Alessandra Quarta: una nuova leadership giovane, competente e tutta al femminile alla guida di tre cantine

17 Giu 2023, 10:58 | a cura di
Un cambio generazionale vede Alessandra Quarta prendere le redini di Tenute Eméra, Cantina Sanpaolo e Moros, tre cantine, tre diversi territori, ma accomunate dalla stessa prospettiva e dagli stessi obiettivi

La triplice realtà di produzione vitivinicola fondata da Claudio Quarta nel sud Italia negli anni è riuscita a veicolare l’ambiziosa prospettiva di produrre vini che riescono a trasportare l’identità di un territorio. Un progetto iniziato con Tenute Eméra, che ha ricevuto quest’anno i Tre Bicchieri e che ora vede un cambio di testimone. Alessandra Quarta ha infatti preso le redini dell’azienda, proseguendo sulle orme di suo padre e portando in azienda nuove prospettive e progetti.
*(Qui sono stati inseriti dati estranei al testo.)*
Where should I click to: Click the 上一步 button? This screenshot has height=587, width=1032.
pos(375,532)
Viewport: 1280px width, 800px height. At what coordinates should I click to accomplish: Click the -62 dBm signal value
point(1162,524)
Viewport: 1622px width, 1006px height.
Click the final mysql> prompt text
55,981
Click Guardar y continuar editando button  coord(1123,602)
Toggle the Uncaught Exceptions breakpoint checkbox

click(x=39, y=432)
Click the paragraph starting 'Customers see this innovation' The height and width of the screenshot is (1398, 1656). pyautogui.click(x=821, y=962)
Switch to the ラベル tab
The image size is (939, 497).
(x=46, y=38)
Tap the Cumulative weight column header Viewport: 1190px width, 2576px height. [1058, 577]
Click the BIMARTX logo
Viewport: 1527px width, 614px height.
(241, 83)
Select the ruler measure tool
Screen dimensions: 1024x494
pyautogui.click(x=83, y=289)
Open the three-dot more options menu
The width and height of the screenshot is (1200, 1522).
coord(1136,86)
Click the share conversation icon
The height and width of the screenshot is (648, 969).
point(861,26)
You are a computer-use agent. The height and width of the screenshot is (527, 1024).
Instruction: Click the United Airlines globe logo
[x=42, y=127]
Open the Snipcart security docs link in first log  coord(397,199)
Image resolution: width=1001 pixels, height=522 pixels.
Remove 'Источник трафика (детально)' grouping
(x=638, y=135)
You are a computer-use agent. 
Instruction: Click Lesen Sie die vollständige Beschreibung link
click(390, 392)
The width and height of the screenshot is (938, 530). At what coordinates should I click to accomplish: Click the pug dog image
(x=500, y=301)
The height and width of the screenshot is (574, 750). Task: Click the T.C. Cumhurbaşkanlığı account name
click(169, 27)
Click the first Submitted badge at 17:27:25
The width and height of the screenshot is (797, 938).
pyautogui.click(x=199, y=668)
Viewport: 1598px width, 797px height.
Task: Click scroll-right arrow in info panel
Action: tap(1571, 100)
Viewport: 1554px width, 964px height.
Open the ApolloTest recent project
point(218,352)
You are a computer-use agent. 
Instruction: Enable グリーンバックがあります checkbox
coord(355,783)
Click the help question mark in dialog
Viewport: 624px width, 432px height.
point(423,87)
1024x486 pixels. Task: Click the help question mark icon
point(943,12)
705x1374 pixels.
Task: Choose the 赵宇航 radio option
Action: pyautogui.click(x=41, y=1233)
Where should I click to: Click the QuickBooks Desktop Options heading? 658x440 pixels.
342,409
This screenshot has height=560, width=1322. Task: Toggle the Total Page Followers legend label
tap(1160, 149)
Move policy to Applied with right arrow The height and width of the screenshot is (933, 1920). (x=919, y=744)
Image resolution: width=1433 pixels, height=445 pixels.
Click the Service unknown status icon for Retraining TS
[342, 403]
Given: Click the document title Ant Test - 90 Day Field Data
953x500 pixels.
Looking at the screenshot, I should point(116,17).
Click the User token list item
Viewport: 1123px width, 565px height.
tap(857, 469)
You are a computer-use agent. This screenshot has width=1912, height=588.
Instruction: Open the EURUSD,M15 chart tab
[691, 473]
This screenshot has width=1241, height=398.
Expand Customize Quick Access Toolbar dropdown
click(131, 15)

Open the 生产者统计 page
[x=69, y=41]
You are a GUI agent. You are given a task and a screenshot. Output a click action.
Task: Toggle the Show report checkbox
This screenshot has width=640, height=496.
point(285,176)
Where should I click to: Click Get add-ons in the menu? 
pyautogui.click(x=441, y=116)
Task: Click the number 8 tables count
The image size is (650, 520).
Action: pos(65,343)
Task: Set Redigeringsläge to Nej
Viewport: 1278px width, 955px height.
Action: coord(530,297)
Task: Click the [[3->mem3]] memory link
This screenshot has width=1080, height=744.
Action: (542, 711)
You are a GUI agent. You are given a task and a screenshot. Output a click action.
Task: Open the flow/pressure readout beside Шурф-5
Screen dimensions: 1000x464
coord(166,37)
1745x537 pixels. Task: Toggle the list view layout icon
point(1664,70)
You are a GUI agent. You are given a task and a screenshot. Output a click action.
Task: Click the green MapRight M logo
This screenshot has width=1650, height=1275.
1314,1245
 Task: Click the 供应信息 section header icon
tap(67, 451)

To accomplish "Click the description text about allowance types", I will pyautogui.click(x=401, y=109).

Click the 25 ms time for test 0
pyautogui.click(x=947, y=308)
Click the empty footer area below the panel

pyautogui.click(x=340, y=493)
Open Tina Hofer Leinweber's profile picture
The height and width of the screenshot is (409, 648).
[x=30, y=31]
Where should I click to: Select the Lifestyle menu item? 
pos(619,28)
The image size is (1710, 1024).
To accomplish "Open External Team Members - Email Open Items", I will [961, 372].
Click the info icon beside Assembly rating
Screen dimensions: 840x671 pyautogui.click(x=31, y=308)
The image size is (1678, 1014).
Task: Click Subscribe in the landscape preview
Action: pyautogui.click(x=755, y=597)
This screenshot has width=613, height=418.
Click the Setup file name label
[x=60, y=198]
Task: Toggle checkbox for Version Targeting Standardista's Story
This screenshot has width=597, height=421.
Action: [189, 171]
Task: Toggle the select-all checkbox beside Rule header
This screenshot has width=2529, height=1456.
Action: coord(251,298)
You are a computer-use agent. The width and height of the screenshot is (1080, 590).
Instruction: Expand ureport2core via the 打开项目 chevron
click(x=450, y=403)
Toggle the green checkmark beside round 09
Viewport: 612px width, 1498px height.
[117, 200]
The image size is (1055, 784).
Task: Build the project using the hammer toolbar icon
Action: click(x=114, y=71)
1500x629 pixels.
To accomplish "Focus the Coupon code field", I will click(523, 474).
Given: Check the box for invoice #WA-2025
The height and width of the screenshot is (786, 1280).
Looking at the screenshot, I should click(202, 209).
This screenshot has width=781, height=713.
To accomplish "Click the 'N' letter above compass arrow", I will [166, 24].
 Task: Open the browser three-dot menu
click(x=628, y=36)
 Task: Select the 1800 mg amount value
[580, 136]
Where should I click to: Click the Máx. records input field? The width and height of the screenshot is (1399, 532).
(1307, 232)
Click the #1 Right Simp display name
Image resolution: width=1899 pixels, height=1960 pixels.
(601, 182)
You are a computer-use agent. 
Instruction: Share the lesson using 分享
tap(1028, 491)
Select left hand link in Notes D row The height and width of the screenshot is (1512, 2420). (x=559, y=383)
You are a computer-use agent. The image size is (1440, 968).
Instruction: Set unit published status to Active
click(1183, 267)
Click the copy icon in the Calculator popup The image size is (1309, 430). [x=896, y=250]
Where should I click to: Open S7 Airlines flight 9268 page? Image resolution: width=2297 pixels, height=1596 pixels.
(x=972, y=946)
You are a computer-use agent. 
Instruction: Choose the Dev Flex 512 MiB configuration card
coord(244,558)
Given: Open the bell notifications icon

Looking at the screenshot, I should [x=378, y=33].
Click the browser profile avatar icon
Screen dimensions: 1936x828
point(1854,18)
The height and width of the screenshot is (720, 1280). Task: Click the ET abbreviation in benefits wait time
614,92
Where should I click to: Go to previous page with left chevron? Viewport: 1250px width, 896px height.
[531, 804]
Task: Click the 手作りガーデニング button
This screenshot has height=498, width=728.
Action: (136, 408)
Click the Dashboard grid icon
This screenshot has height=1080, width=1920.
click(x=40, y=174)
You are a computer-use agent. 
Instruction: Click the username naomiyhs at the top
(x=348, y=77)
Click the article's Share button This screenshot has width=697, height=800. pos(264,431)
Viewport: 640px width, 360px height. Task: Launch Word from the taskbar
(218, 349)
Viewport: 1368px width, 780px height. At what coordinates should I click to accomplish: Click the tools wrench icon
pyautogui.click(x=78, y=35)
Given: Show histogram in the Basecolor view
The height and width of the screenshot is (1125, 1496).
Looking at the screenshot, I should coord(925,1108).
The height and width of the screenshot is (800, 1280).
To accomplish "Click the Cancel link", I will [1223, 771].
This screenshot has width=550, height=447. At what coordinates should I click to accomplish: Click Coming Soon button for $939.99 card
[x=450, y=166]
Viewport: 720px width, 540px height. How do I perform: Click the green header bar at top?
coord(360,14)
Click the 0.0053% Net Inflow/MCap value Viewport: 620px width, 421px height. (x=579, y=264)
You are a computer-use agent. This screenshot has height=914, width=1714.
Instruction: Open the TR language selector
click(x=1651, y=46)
Come ti sei avvicinata al mondo del vino?

Mentre studiavo per laurearmi in Economia la nostra azienda era un progetto ancora in fase di lavorazione. Quello che mi ha portato sulla strada del vino, sono state le esperienze all’Unesco a Roma, dove ho incontrato la mia mentore: Danielle Mazzonis. Lei mi ha portato in Sud America, per valutare progetti di sviluppo di piccole comunità. Tornata in Italia, dopo essere andata al Vinitaly ho voluto riscoprire le mie radici nel sud, portando con me l’esperienza appresa in Sud America. Le persone e il territorio sono al centro di ciò che voglio fare e in questo il vino è un mezzo di espressione.

Ora sei tu a guidare l’azienda.

Il 4 maggio abbiamo comunicato questa decisione presa insieme con mio padre, all’interno dell’azienda. Abbiamo sofferto molto la pandemia e quest’anno continua ad essere un anno critico. Abbiamo pensato che fosse necessario un cambio di leadership. Una decisione presa in anticipo se la confrontiamo ad altre realtà, ma pensavamo che una guida rinnovata, giovane e al femminile, potesse essere un modo per ripartire e riprenderci dalla crisi degli scorsi anni. Da quando sono entrata in azienda, tuttavia, mio padre mi ha sempre coinvolta facendomi vivere l’azienda in prima persona.

Quale sarà l’aspetto più ostico di questo ruolo?

Quando sei tu in prima persona a dover prendere decisioni il senso di responsabilità aumenta tantissimo. Per me mio padre è stato il grande innovatore mentre io, paradossalmente mi vedo più come una conservatrice. La grossa sfida sarà realizzare le mie idee, mettendole in pratica e seguendo un mio percorso. Mio padre rimarrà sempre con me al mio fianco, anche perché rimane in ambito aziendale come presidente e nella produzione è la persona di riferimento che darà una impostazione ai vini e continuerà nei progetti di ricerca.

Dammi un’immagine del tuo Meridione

Io vivo due regioni diverse: il Salento e l’Irpinia. Due realtà che hanno una costituzione molto diversa. L’Irpinia ha una tradizione di viticoltura antica e profonda, però ha meno appeal turistico. In Puglia la situazione è ribaltata: c’è ancora una cultura del vino ancora poco focalizzata sulla qualità. Si potrebbe fare molto di più perché il potenziale c’è, ma ancora oggi si ha ancora quella visione poco precisa, poca attenta che non valorizza i singoli territori. Gode però  di un turismo florido. Fatte queste distinzioni, mi sento di dire che c’è potenziale e attenzione dai mercati internazionali su territori meno noti e vitigni autoctoni poco conosciuti. Come comunità vitivinicola si deve lavorare sul creare dei distretti del vino. I consorzi sono attori fondamentali sul territorio per andare verso questa direzione.

Nuovi progetti nel futuro dell’azienda?

Dopo la vendemmia di quest’anno vorrei portare avanti l’impianto di una piccola parcella di negroamaro su piede franco. Una sfida che nasce dall’ispirazione di una produttrice dell’Oregon: Mimi Casteel che coltiva Pinot Nero su piede franco. La sua storia mi ha ispirato a cominciare questo esperimento. Mi ha motivato anche vedere negli ultimi anni un patrimonio sgretolarsi per via della Xylella. Un male che mi ha ricordato l’epidemia della fillossera. Una storia che si ripete. È una sfida che sono ansiosa portare avanti perché mette in gioco tutto l’idea di preservare un territorio e proporre delle etichette per raccontare il progetto.